→ PROBLEM REQUIREMENTS
Write the listing below out again with "screen capture" in place of every "screenshot", keeping everything else the same. Omit the pictures from your version.

[Entries on finding words and elements]
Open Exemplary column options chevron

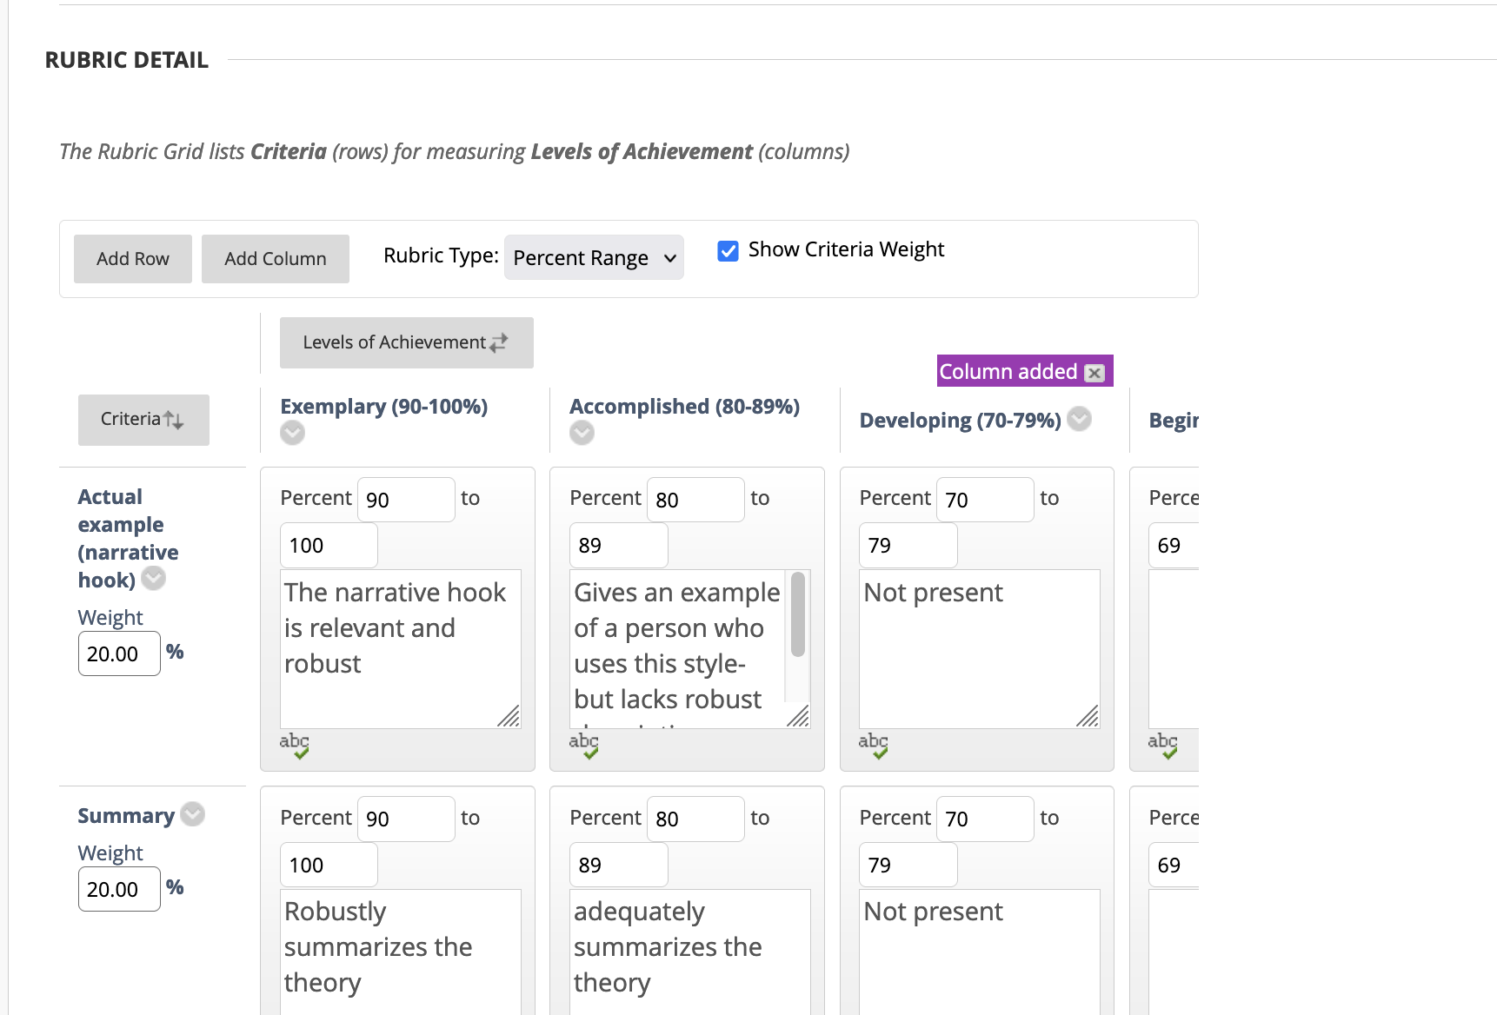292,432
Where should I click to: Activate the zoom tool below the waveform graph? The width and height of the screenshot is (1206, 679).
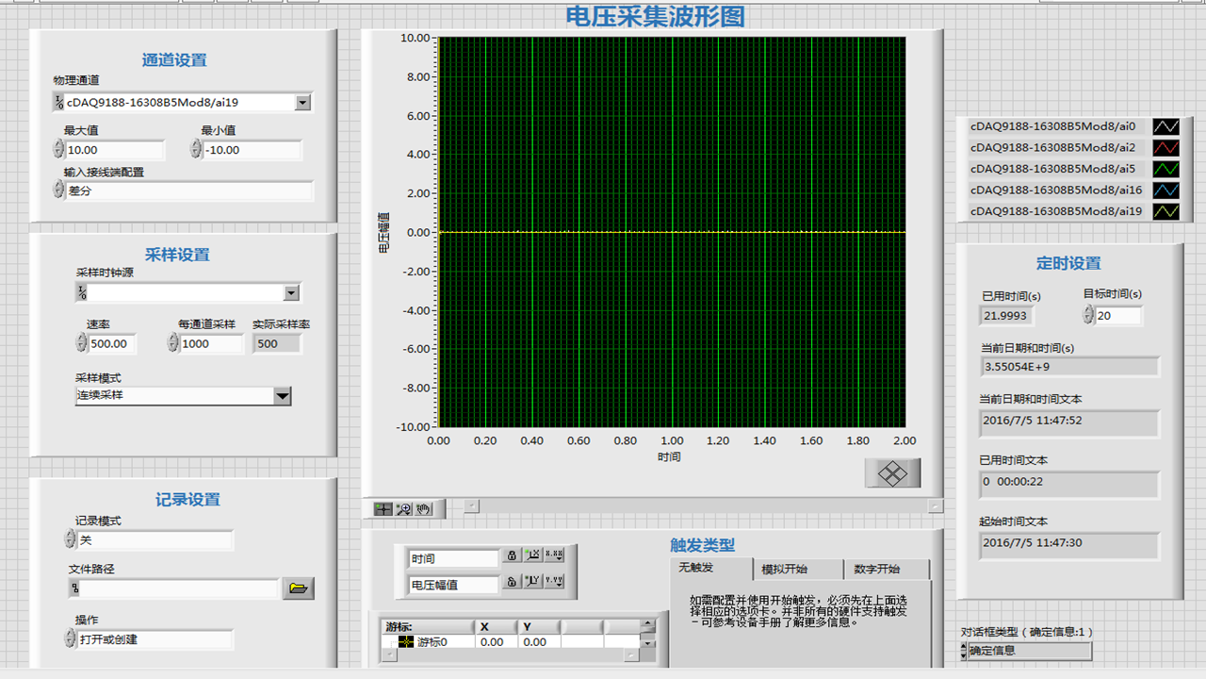[403, 509]
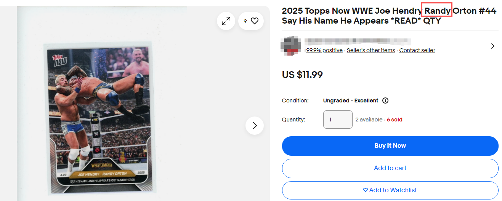Click the wrestling card thumbnail image
502x201 pixels.
(x=100, y=119)
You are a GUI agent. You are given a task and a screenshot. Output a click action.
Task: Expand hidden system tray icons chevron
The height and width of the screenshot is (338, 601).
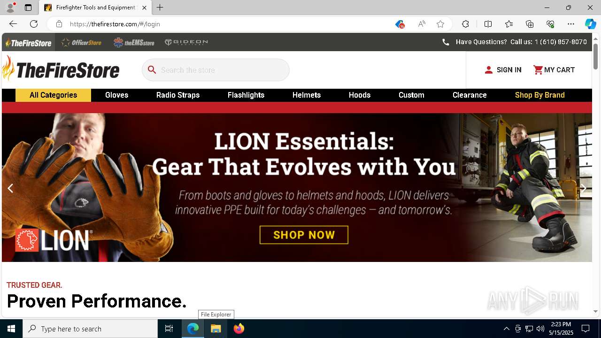tap(506, 329)
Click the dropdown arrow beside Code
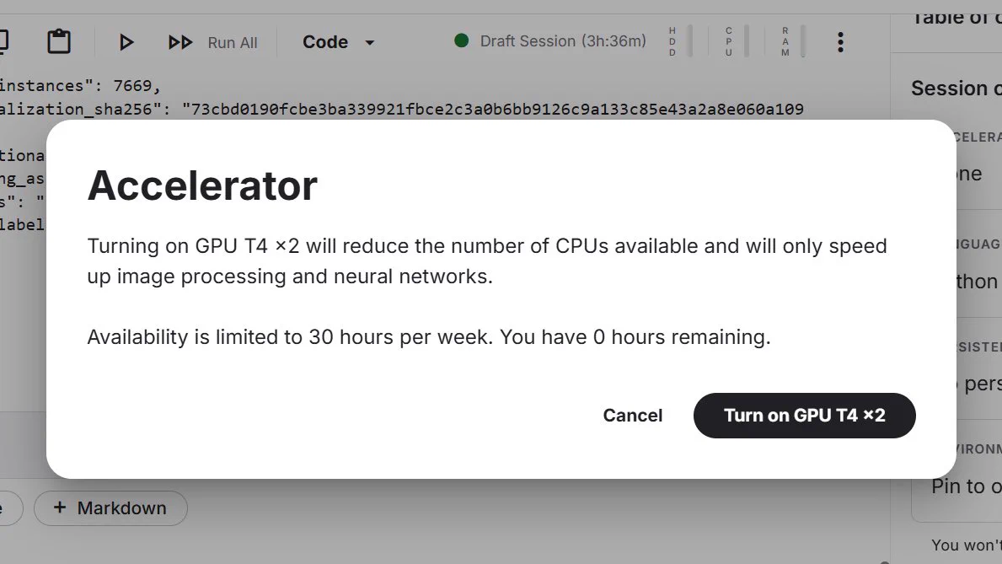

→ FINAL ANSWER
Open Exemplary column options chevron

292,432
Where should I click to: Activate the zoom tool below the waveform graph? The width and height of the screen capture is (1206, 679).
[403, 509]
Click the wrestling card thumbnail image
502x201 pixels.
(x=100, y=119)
You are a GUI agent. You are given a task and a screen capture. Output a click action.
Task: Expand hidden system tray icons chevron
The height and width of the screen capture is (338, 601).
tap(506, 329)
Click the dropdown arrow beside Code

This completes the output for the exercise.